Exercise requirements | Give back every entry in full, exactly as it reads.

(Dataset entries)

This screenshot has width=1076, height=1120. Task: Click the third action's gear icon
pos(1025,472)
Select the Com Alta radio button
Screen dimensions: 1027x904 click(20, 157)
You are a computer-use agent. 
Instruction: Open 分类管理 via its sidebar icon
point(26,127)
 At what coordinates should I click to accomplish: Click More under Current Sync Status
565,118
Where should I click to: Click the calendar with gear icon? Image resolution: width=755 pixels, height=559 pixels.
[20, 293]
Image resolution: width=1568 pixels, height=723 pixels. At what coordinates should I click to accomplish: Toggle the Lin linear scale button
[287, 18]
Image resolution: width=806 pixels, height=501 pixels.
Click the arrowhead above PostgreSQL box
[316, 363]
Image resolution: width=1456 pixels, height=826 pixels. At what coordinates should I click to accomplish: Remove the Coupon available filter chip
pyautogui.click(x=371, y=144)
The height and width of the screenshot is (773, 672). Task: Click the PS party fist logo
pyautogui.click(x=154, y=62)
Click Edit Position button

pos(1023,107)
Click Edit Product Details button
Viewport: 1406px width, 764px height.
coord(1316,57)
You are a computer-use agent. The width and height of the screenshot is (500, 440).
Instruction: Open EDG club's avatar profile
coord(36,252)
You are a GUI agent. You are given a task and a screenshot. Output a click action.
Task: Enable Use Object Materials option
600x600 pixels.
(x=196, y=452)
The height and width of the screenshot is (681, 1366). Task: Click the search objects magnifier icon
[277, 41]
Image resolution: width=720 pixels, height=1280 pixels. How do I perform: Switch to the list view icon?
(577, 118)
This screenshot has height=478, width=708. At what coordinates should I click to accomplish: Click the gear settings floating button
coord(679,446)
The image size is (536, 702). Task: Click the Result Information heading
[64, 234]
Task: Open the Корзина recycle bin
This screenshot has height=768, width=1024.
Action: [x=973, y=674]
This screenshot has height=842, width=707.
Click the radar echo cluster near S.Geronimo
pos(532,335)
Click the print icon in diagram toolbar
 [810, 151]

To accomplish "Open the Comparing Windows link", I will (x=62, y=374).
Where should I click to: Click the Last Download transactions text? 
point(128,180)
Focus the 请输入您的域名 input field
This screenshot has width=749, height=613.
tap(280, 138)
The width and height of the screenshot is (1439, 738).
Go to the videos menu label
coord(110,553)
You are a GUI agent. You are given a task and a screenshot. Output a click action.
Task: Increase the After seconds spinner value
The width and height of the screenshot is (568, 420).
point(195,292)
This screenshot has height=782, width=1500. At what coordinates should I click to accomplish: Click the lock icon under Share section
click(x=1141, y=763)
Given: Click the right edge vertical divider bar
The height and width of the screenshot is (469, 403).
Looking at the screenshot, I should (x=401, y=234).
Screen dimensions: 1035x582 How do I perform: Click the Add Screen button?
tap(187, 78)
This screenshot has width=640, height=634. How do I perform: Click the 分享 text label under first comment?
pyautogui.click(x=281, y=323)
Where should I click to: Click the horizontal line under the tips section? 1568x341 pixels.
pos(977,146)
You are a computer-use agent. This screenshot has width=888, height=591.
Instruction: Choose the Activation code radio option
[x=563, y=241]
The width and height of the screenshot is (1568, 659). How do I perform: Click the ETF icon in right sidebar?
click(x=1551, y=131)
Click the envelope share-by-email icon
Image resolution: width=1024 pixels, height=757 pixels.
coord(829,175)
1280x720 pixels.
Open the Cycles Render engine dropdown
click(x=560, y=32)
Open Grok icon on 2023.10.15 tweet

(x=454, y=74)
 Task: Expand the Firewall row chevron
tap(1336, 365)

Problem solution |
This screenshot has width=1076, height=1120. Task: Click the third action's gear icon
pos(1025,472)
Select the Com Alta radio button
Screen dimensions: 1027x904 click(20, 157)
You are a computer-use agent. 
Instruction: Open 分类管理 via its sidebar icon
point(26,127)
 At what coordinates should I click to accomplish: Click More under Current Sync Status
565,118
Where should I click to: Click the calendar with gear icon? Image resolution: width=755 pixels, height=559 pixels.
[20, 293]
Image resolution: width=1568 pixels, height=723 pixels. At what coordinates should I click to accomplish: Toggle the Lin linear scale button
[287, 18]
Image resolution: width=806 pixels, height=501 pixels.
Click the arrowhead above PostgreSQL box
[316, 363]
Image resolution: width=1456 pixels, height=826 pixels. At what coordinates should I click to accomplish: Remove the Coupon available filter chip
pyautogui.click(x=371, y=144)
The height and width of the screenshot is (773, 672). Task: Click the PS party fist logo
pyautogui.click(x=154, y=62)
Click Edit Position button

pos(1023,107)
Click Edit Product Details button
Viewport: 1406px width, 764px height.
coord(1316,57)
You are a computer-use agent. The width and height of the screenshot is (500, 440).
Instruction: Open EDG club's avatar profile
coord(36,252)
You are a GUI agent. You are given a task and a screenshot. Output a click action.
Task: Enable Use Object Materials option
600x600 pixels.
(x=196, y=452)
The height and width of the screenshot is (681, 1366). Task: Click the search objects magnifier icon
[277, 41]
Image resolution: width=720 pixels, height=1280 pixels. How do I perform: Switch to the list view icon?
(577, 118)
This screenshot has height=478, width=708. At what coordinates should I click to accomplish: Click the gear settings floating button
coord(679,446)
The image size is (536, 702). Task: Click the Result Information heading
[64, 234]
Task: Open the Корзина recycle bin
This screenshot has height=768, width=1024.
Action: [x=973, y=674]
This screenshot has height=842, width=707.
Click the radar echo cluster near S.Geronimo
pos(532,335)
Click the print icon in diagram toolbar
 [810, 151]

To accomplish "Open the Comparing Windows link", I will (x=62, y=374).
Where should I click to: Click the Last Download transactions text? 
point(128,180)
Focus the 请输入您的域名 input field
This screenshot has width=749, height=613.
tap(280, 138)
The width and height of the screenshot is (1439, 738).
Go to the videos menu label
coord(110,553)
You are a GUI agent. You are given a task and a screenshot. Output a click action.
Task: Increase the After seconds spinner value
The width and height of the screenshot is (568, 420).
point(195,292)
This screenshot has height=782, width=1500. At what coordinates should I click to accomplish: Click the lock icon under Share section
click(x=1141, y=763)
Given: Click the right edge vertical divider bar
The height and width of the screenshot is (469, 403).
Looking at the screenshot, I should (x=401, y=234).
Screen dimensions: 1035x582 How do I perform: Click the Add Screen button?
tap(187, 78)
This screenshot has width=640, height=634. How do I perform: Click the 分享 text label under first comment?
pyautogui.click(x=281, y=323)
Where should I click to: Click the horizontal line under the tips section? 1568x341 pixels.
pos(977,146)
You are a computer-use agent. This screenshot has width=888, height=591.
Instruction: Choose the Activation code radio option
[x=563, y=241]
The width and height of the screenshot is (1568, 659). How do I perform: Click the ETF icon in right sidebar?
click(x=1551, y=131)
Click the envelope share-by-email icon
Image resolution: width=1024 pixels, height=757 pixels.
coord(829,175)
1280x720 pixels.
Open the Cycles Render engine dropdown
click(x=560, y=32)
Open Grok icon on 2023.10.15 tweet

(x=454, y=74)
 Task: Expand the Firewall row chevron
tap(1336, 365)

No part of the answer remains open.